Extracted text:
Booze or Pot? No Question Which Substance Is More Harmful to Health

2014 910 harm fw(Image: Sebastian Surendar, Torben Hansen)

Pot and booze both have their aficionados – and their detractors. But an objective assessment of these two substances’ impact upon health yields only one conclusion: that marijuana is far safer than alcohol. Here’s why.

Alcohol, unlike cannabis, is a central nervous system depressant that possesses an affinity to the brain’s opioid receptors. This is why the consumption of alcohol depresses the brain’s inhibitory control mechanisms, and why the over-consumption of alcohol may cause respiratory failure, coma and death. By contrast, consuming cannabis, regardless of quantity, is incapable of causing lethal overdose.

According to the National Academy of Sciences, about 15 percent of those who experiment with alcohol become dependent upon it. (For cannabis, this percentage is estimated to be 9 percent.) Moreover, ceasing one’s alcohol consumption after prolonged usage can trigger significant feelings of craving as well as physical withdrawal and even death. Manifestations of physical withdrawal from cannabis have also been observed, though these symptoms have been described by the National Academy of Sciences and others as “mild” compared to those of alcohol, opiates or nicotine.

It is well established that alcohol consumption is associated with adverse effects on the body and on behavior. Reports by the World Health Organization and others link alcohol consumption with increased odds of intimate partner violence. The use of cannabis is inversely associated with such violent outbursts. Victim survey data analyzed by the National Institute on Alcohol Abuse and Alcoholism reports that just over a quarter of all violent crimes are committed by an offender who had recently been drinking. Cannabis, by contrast, does not typically stimulate reckless or aggressive behavior nor is its use associated with an increased risk of hospitalization.

Description of the task: Quote the full article comparing the health harms of alcohol and marijuana, word for word.

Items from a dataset
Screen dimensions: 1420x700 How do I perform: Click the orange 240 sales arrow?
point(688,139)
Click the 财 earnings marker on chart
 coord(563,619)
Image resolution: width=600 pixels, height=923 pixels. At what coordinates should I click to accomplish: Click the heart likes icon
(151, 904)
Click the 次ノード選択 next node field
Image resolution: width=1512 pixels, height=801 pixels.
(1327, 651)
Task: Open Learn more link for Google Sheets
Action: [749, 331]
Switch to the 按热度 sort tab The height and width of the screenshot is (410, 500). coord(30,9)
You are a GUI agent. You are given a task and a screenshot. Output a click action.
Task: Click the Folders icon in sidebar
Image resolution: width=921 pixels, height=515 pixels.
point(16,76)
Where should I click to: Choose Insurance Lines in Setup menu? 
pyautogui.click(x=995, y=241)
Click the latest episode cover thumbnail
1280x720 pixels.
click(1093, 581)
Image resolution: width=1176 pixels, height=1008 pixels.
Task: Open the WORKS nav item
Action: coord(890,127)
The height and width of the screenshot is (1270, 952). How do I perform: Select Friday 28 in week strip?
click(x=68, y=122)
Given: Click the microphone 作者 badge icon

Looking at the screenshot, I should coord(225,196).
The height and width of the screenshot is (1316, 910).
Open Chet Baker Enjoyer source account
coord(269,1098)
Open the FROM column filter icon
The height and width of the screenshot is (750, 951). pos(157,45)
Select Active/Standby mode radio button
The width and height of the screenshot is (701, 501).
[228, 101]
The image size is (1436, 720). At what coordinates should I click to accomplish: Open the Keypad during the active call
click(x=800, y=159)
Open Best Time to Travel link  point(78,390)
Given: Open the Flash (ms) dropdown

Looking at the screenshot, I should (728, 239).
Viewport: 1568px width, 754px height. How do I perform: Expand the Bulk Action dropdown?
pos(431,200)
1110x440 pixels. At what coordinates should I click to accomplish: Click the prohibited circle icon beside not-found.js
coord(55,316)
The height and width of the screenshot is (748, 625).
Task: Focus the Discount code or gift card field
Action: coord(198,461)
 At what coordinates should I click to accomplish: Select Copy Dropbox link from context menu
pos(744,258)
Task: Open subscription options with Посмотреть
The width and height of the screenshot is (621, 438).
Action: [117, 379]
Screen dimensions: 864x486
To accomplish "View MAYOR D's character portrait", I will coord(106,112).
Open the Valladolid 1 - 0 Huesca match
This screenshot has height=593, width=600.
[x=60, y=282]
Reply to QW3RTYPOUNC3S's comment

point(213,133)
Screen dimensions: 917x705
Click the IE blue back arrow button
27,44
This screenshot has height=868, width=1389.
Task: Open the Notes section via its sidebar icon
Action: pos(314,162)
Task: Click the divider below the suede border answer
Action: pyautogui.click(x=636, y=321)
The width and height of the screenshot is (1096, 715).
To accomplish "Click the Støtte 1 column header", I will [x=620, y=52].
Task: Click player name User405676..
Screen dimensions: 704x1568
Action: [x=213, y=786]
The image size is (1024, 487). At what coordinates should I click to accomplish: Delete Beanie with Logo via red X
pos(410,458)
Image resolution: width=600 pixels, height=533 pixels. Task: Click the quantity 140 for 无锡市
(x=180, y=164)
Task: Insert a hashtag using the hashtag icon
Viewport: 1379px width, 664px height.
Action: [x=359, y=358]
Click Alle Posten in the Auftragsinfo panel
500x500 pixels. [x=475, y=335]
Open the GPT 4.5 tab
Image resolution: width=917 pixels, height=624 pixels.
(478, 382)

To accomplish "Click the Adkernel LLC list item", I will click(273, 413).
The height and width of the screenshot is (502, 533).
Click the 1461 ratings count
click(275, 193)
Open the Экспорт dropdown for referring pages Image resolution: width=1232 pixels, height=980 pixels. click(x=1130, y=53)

Reply:
Booze or Pot? No Question Which Substance Is More Harmful to Health

2014 910 harm fw(Image: Sebastian Surendar, Torben Hansen)

Pot and booze both have their aficionados – and their detractors. But an objective assessment of these two substances’ impact upon health yields only one conclusion: that marijuana is far safer than alcohol. Here’s why.

Alcohol, unlike cannabis, is a central nervous system depressant that possesses an affinity to the brain’s opioid receptors. This is why the consumption of alcohol depresses the brain’s inhibitory control mechanisms, and why the over-consumption of alcohol may cause respiratory failure, coma and death. By contrast, consuming cannabis, regardless of quantity, is incapable of causing lethal overdose.

According to the National Academy of Sciences, about 15 percent of those who experiment with alcohol become dependent upon it. (For cannabis, this percentage is estimated to be 9 percent.) Moreover, ceasing one’s alcohol consumption after prolonged usage can trigger significant feelings of craving as well as physical withdrawal and even death. Manifestations of physical withdrawal from cannabis have also been observed, though these symptoms have been described by the National Academy of Sciences and others as “mild” compared to those of alcohol, opiates or nicotine.

It is well established that alcohol consumption is associated with adverse effects on the body and on behavior. Reports by the World Health Organization and others link alcohol consumption with increased odds of intimate partner violence. The use of cannabis is inversely associated with such violent outbursts. Victim survey data analyzed by the National Institute on Alcohol Abuse and Alcoholism reports that just over a quarter of all violent crimes are committed by an offender who had recently been drinking. Cannabis, by contrast, does not typically stimulate reckless or aggressive behavior nor is its use associated with an increased risk of hospitalization.